The Difference in One Letter

Feather
“Your focus will dictate how you fare in this life.”

“The Lord will fulfill his purpose for me; your steadfast love, O Lord, endures forever. Do not forsake the work of your hands.”
‭‭Psalms‬ ‭138:8‬ ‭ESV‬‬

Medication.

Meditation.

The difference is in the focus. Where we put our energy. Where we let our thoughts go. What we believe will work.

I opted for the “quick fix” back in the day. I had an inordinate amount of trust in doctors and Western Medicine. I trusted in the diagnosis. I was younger. More naive. I craved escape. I was afraid. Of everything…life, love, and losing it all. And, consequently…I nearly did.

When we are faced with life’s troubles, we have choices. We can run and hide. We can deny and bargain. We can grit our teeth. We can escape in the clouds of drugs and alcohol. Or, we can face the truth, stand as tall as we can, and surrender to a higher power than ourselves.

Control. Oh, we do so want control, don’t we? We want to control the process. We want to control the outcome. We want to control the pain. But we don’t really have the control when it comes to circumstances. It’s life. It’s messy. It’s sometimes hard. It’s oftentimes more beautiful than we have words to describe.

I remember when I first started recovering from the overdose and subsequent divorce. I bought self-help books. I was confused by terms like “boundaries” and “values”. I questioned my purpose in life. I struggled along for four years trying to get a handle on how to be a “normal”, functioning adult. Then my mom died and I turned from the self-help section to God. I was obviously not helping myself very well. I needed help from the Master. I bought The Purpose Driven Life and things started to change for me. I have come to realize the bottom line is…if you have a pulse, you have a purpose. And if you listen, God will tell you what that purpose is.

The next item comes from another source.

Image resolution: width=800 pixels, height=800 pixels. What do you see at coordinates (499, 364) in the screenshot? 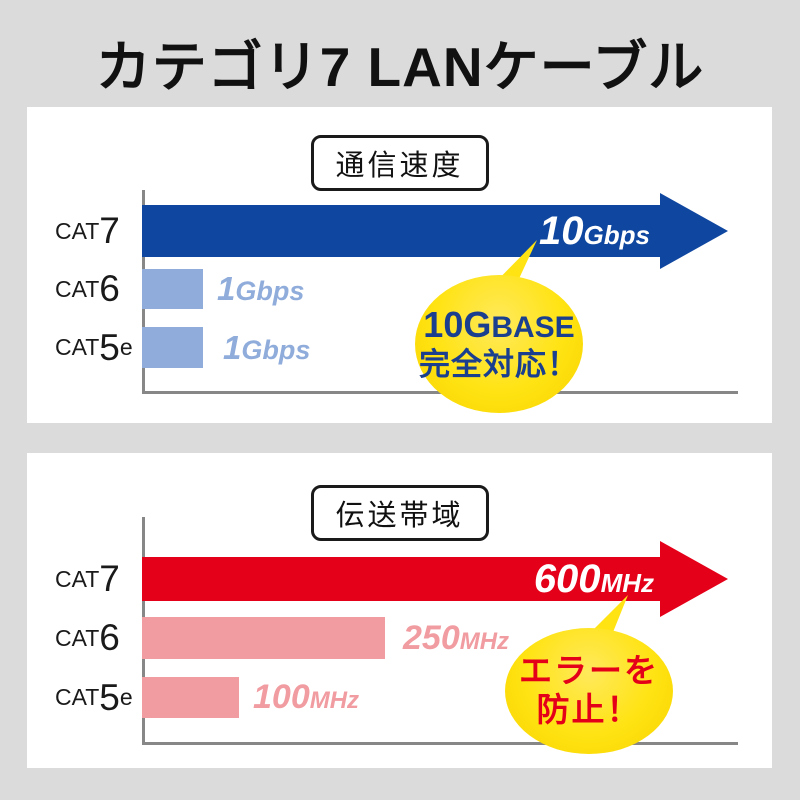
I see `bubble-line2: 完全対応！` at bounding box center [499, 364].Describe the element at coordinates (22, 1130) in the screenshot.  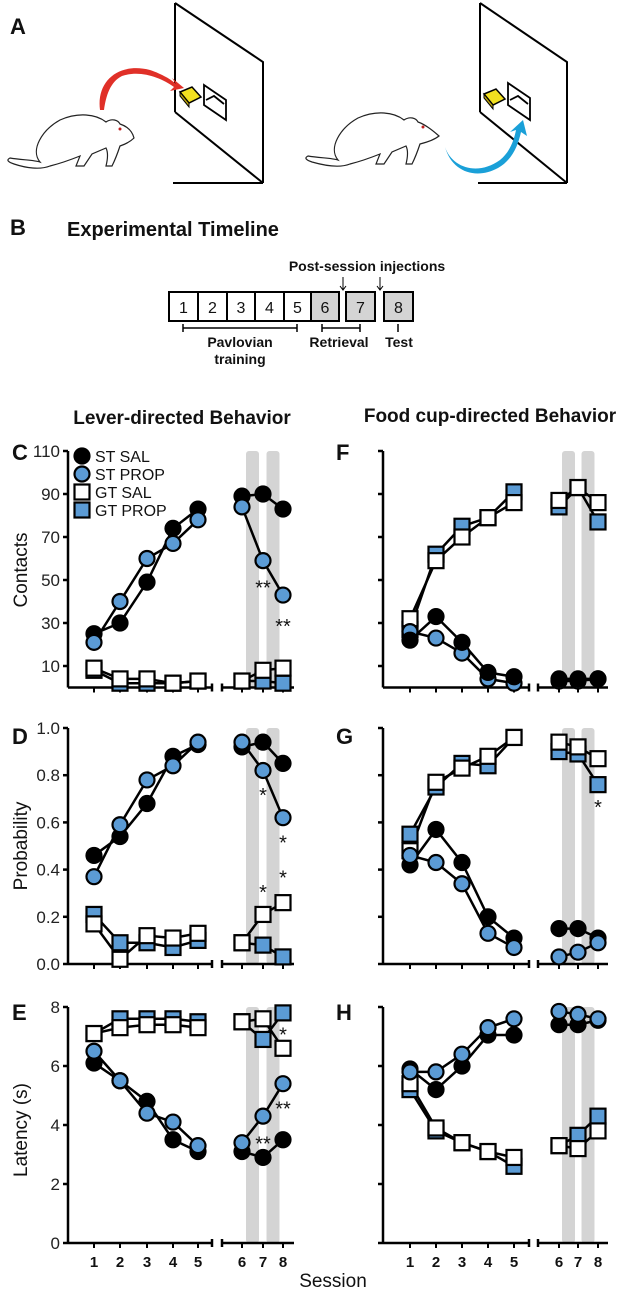
I see `y-axis-label: Latency (s)` at that location.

I’m being gentle with myself this week. This was NOT a big surgery. I’ve had much, much worse, but I wasn’t sixty-five then. I can’t control my age or my body’s reaction to anesthesia and medication. I can control my response. I can rest and pray and meditate instead of medicate. Each day is better than the one before it. ❤️

10 thoughts on “The Difference in One Letter

  1. You will never know how much I needed this post today Ginny.
    Especially the part where you say “when we are faced with life’s troubles, we have choices”. I have been burying my head in the sand, its easier that way because I am afraid. But, everything around me is crumbling. So, its time for me to stand tall and turn everything over to my Heavenly Father. Which I thought I had done but I quite obviously haven’t done fully because of that control issue.
    I don’t know why this spoke to me so strongly this morning – but it did.
    Thank you so much for doing what you do ❤

    1. Mich…God brings me the words. I am just the transcriptionist. I am glad the words spoke to you today. I often go back and read what I’ve written and realized they were for me as well. Sending love and light as you climb this mountain. The view from the top is divine! ❤️

  2. Love your distinction in one letter. This was a very good post. I still want to catch up with you some time. I’m heading to Indy this week so I’ll be traveling near you.

    Rest in the Lord!

  3. Loved this post. When I used to react to life in dysfunctional ways I realized I was trying to avoid feeling the pain, fear, anger. When I finally realized I do not have control over other people, I actually do have control – of me. And control of how I perceive. Best wishes on your recovery.

  4. I absolutely love The Purpose Driven Life! I read it long before I lost my husband and it has been so helpful since!